Stupid question but my water python like to just chill under water for quite awhile.... So yeah I was just wondering how long or do you're snakes do this? Thanks


----------



## timantula (Jul 17, 2011)

well the longest ive sat and watched and my water python under water is 25mins...


----------



## noah2112 (Jul 17, 2011)

Wow thanks a lot mine loves the water a lot of people I know said they don't normally go in the water


----------



## GeckPhotographer (Jul 17, 2011)

I have watched wild diamond python submerged for several days, I don't mean it was not able to breathe I mean almost its entire body was in the water and it was leaving its head above.


----------



## longqi (Jul 17, 2011)

Our Burmese and Retics love the water
Sometimes we get worried about how long they stay totally submerged and unmoving
We think our record for a Burmese is 65 minutes
But hard to watch all the time so may be incorrect
They dont even gasp for air
Just a set of nostrils and back down very quietly


----------



## timantula (Jul 17, 2011)

noah2112 said:


> Stupid question but my water python like to just chill under water for quite awhile.... So yeah I was just wondering how long or do you're snakes do this? Thanks


 and no, i dont think this is a stupid question, im quite interested in some of the answers...


----------



## Chris (Jul 17, 2011)

I just watched a Nat Geo Wild show on the Green Anacondas in South America, they said they can stay submerged for up to 20 mins, I'm guessing our Pythons would be similar?


----------



## Boidae (Jul 17, 2011)

I can understand if you're a bit worried, my Water python is the same. She will stay underwater for ages, especially when she's in shed. I have never timed her, but on multiple occasions she has stayed underwater for well over an hour.

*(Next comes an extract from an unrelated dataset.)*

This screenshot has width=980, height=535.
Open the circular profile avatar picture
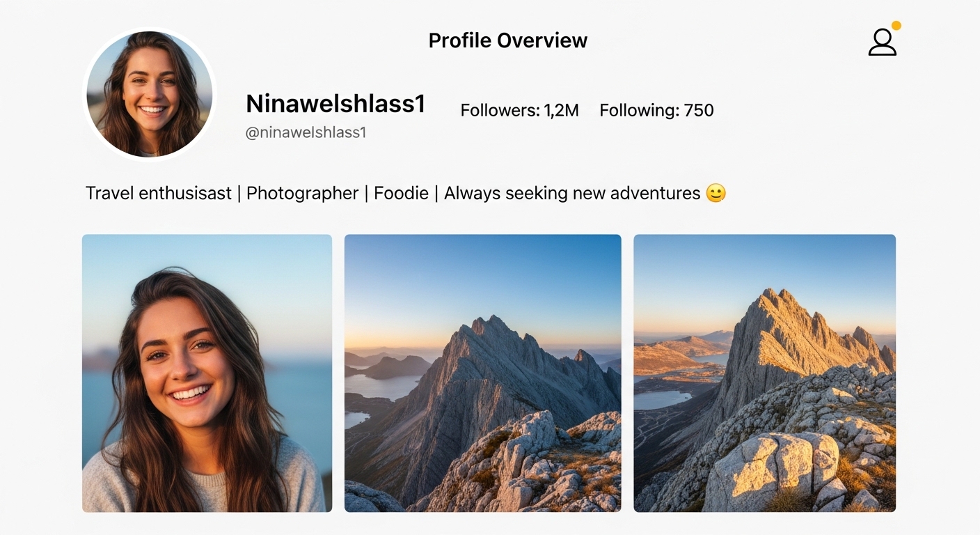coord(150,94)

Its perfectly natural for snakes to do that, especially aquatic snakes like Anacondas and Water pythons.


----------



## dihsmaj (Jul 17, 2011)

Anacondas are boas so I asssume the body structure, lung capacity etc is different


----------



## Boidae (Jul 17, 2011)

Yes, I am aware of that, Anaconda actually translates into Water boa. 
And yes, Boas are naturally wider across than pythons, so their lungs may well be wider and thus have a larger capacity.


----------



## noah2112 (Jul 17, 2011)

Yeah she is in shed atm but I still haven't had him for very long.


----------



## Boidae (Jul 17, 2011)

Remember to keep the humidity up, Water pythons often have REALLY bad sheds if there is not enough humidity.


----------



## noah2112 (Jul 17, 2011)

I have a kitty litter tray of water directly under the heat lamp


----------